* [GIVEN TEXT]
________________________________________
3

Possible Duplicate:
why "++x || ++y && ++z" calculate "++x" firstly ? however,Operator "&&" is higher than "||"

The following program does not seem to work as expected. '&&' is to have higher precendence than '||', so the actual output is confusing. Can anyone explain the o/p please?

#include <stdio.h>

int main(int argc, char *argv[])
{
    int x;
    int y;
    int z;

    x = y = z = 1;

    x++ || ++y && z++;

    printf("%d %d %d\n", x, y, z);

    return 0;
}

The actual output is: 2 1 1

TIA.

Community
  • 1
  • 1
Quiescent
  • 856
  • 5
  • 16
  • Another one http://stackoverflow.com/questions/7212482/problem-with-operator-precedence – AnT Sep 09 '11 at 03:46

3 Answers3

5

Precedence and order of evaluation have no relation whatsoever.

&& having higher precedence than || means simply that the expression is interpreted as

x++ || (++y && z++);

Thus, the left-hand operand of || is evaluated first (required because there is a sequence point after it), and since it evaluates nonzero, the right-hand operand (++y && z++) is never evaluated.
________________________________________
* [COLLECTED DATA]
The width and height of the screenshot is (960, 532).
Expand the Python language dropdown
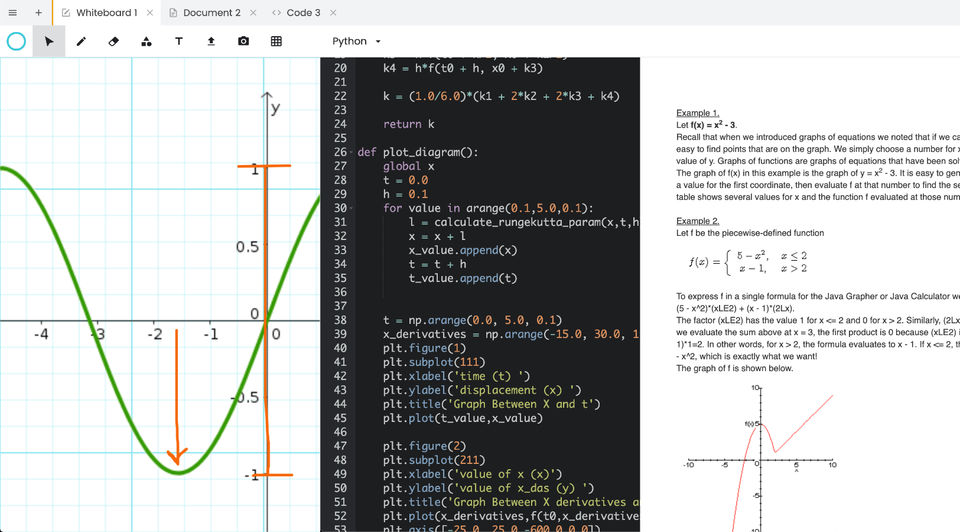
________________________________________
* [SET TASKS]
1 - Reproduce the passage of the precedence discussion starting with "Precedence and order" and going on through "is never evaluated.".
2 - List every variable declared inside the body of the main function in the C program shown in the precedence discussion.

* [TASK RESPONSES]
1 -
Precedence and order of evaluation have no relation whatsoever.

&& having higher precedence than || means simply that the expression is interpreted as

x++ || (++y && z++);

Thus, the left-hand operand of || is evaluated first (required because there is a sequence point after it), and since it evaluates nonzero, the right-hand operand (++y && z++) is never evaluated.

2 - x, y, z